After Alaska came the titanic achievement in 2007’s Colors. I’m willing to give Between the Buried and Me grace in any future reviews of their work, because it is going to be brutally difficult to try and top a record like Colors. A single hour-long song may sound like a Tuesday for a prog band, but Between the Buried and Me’s frenetic, constantly evolving sonic is not easy to keep up for an hour’s time. Amazingly enough, they pulled it off, and to this day Colors remains a monumental achievement in metal music. It’s an undoubtedly ostentatious work that commands every second of its runtime, and it’s an absolute blast throughout. Anyone who found the death metal overbearing on Alaska had a lot more to like in terms of prog on Colors; as a result of that LP, Between the Buried and Me’s career trajectory has been toward prog metal legends.

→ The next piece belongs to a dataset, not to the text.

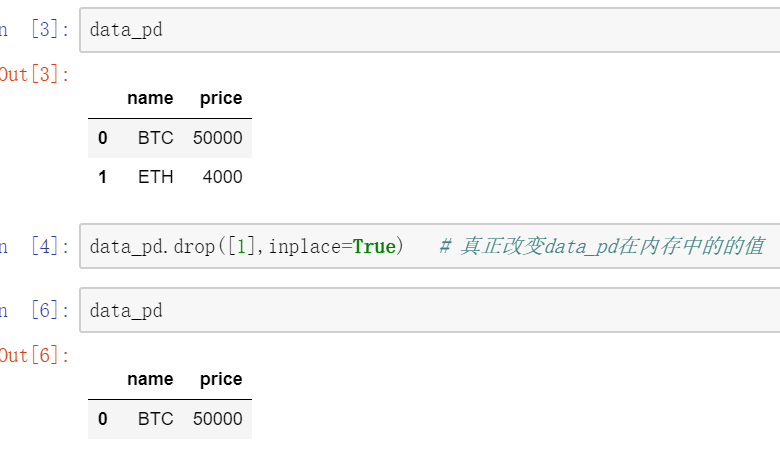
Task: Click the first data_pd code cell
Action: (x=430, y=30)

Unfortunately, with The Parallax II: Future Sequence, they’ve hit something of a roadblock. Future Sequence, the second of a bizarrely-structured half EP/half album sequence that began with last year’s The Hypersleep Dialogues EP, is 72 minutes long. Having just discussed the prog fan’s propensity toward lengthy compositions, anyone reading this view likely didn’t bat an eye. Ordinarily, I wouldn’t either; since I’d gladly sit through the entirety of Colors any day, and I very much enjoyed The Hypersleep Dialogues. Future Sequence is only 10 minutes longer than the former; that much time couldn’t mess things up, could it?.
Well, it does. Very much so. This isn’t to say Future Sequence is a bad album; at times it’s as engrossing as their past material. The organ break a minute and a half into “Lay Your Ghosts to Rest?” Cool. Throwing in a dreamy piano waltz (“The Black Box?”) halfway through? An unconventional choice, sure, but it actually works quite well. The riffs at the beginning of “Astral Body?” Pretty awesome. But the feeling that’s left by when minute 72 has run up is that of sonic overload. With Colors, the music was dense and frequently shifting, but everything flowed so well together by some unexplainable quality that it didn’t feel like a chore to listen to. Sadly, this is the most chore-like thing this group has produced yet, a case of prog’s worst excesses taking over. In trying to be a Very Serious Concept Album, The Future Sequence lets the goal of being imposing run show, to the point that your watch is going to become atypically interesting by the time “Telos” kicks in. This all adds up to Between the Buried and Me’s Michael Bay moment: there’s a lot going on, it’s all flashy and cool, but one would expect more from the people who have made works of brilliance in the past.
To watch a group of musicians as talented as Between the Buried and Me capitulate to overindulgence, while not unexpected given their requisite style, is disappointing. Fortunately there’s enough in The Future Sequence to make one think there’s a great album to be found somewhere amongst these 13 tracks. In fact, to a newcomer, this might be the mind-blowing metal album of 2012. The technicality of the musicianship is as impressive as it’s ever been before, the fluidity of the transitions between the songs is well done, and there’s plenty of pulverizing death metal riffs. But even in The Future Sequence‘s best moments, it feels like the work of a band comfortable in its own ambition. It’s all too easy to be impressed, and that’s the exact kind of complacency one wouldn’t expect from these guys.